YOUR GOAL: Write out the line that contains "Where should I click to: Click" and every line after it through the end of the entries, exactly as given and with no other lines.
+++ PROVIDED RECORDS +++
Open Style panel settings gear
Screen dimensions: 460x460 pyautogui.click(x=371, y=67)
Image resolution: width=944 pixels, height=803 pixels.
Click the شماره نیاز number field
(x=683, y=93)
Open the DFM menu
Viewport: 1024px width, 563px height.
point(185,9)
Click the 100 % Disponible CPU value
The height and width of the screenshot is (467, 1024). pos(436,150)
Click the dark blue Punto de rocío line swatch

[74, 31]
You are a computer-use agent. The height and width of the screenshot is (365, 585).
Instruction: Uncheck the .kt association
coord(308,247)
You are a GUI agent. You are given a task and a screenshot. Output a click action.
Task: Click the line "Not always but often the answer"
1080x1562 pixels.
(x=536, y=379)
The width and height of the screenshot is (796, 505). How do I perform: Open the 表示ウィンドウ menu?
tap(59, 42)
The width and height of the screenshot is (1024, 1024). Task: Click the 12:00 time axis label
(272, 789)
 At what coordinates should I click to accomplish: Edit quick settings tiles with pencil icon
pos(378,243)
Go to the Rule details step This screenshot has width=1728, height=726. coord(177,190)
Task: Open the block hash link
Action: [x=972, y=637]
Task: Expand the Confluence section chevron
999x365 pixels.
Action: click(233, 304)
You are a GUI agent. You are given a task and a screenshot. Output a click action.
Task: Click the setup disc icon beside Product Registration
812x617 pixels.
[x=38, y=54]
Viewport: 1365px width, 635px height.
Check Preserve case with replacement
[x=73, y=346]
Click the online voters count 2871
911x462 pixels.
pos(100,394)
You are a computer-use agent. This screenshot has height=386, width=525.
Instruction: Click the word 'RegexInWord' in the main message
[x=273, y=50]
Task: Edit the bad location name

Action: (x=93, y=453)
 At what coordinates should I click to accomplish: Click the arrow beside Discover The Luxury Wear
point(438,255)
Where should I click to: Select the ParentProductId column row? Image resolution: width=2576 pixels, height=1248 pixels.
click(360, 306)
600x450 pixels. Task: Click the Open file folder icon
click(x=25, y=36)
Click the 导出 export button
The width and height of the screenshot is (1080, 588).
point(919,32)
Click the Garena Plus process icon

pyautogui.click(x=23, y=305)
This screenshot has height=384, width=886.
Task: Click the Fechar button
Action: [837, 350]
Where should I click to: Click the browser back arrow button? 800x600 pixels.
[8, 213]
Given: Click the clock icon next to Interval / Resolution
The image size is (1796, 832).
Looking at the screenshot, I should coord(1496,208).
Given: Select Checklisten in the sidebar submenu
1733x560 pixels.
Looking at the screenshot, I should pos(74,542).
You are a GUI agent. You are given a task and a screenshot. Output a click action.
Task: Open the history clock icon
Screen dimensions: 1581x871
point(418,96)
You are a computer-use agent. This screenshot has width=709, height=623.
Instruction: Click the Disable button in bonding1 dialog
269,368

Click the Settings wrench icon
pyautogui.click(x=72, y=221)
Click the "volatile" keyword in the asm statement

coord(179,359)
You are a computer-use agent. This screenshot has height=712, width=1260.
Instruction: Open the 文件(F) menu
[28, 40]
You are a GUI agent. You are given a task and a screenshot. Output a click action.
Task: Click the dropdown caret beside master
+++
RESPONSE:
Where should I click to: Click the browser back arrow button? 800x600 pixels.
[8, 213]
Given: Click the clock icon next to Interval / Resolution
The image size is (1796, 832).
Looking at the screenshot, I should coord(1496,208).
Given: Select Checklisten in the sidebar submenu
1733x560 pixels.
Looking at the screenshot, I should pos(74,542).
You are a GUI agent. You are given a task and a screenshot. Output a click action.
Task: Open the history clock icon
Screen dimensions: 1581x871
point(418,96)
You are a computer-use agent. This screenshot has width=709, height=623.
Instruction: Click the Disable button in bonding1 dialog
269,368

Click the Settings wrench icon
pyautogui.click(x=72, y=221)
Click the "volatile" keyword in the asm statement

coord(179,359)
You are a computer-use agent. This screenshot has height=712, width=1260.
Instruction: Open the 文件(F) menu
[28, 40]
You are a GUI agent. You are given a task and a screenshot. Output a click action.
Task: Click the dropdown caret beside master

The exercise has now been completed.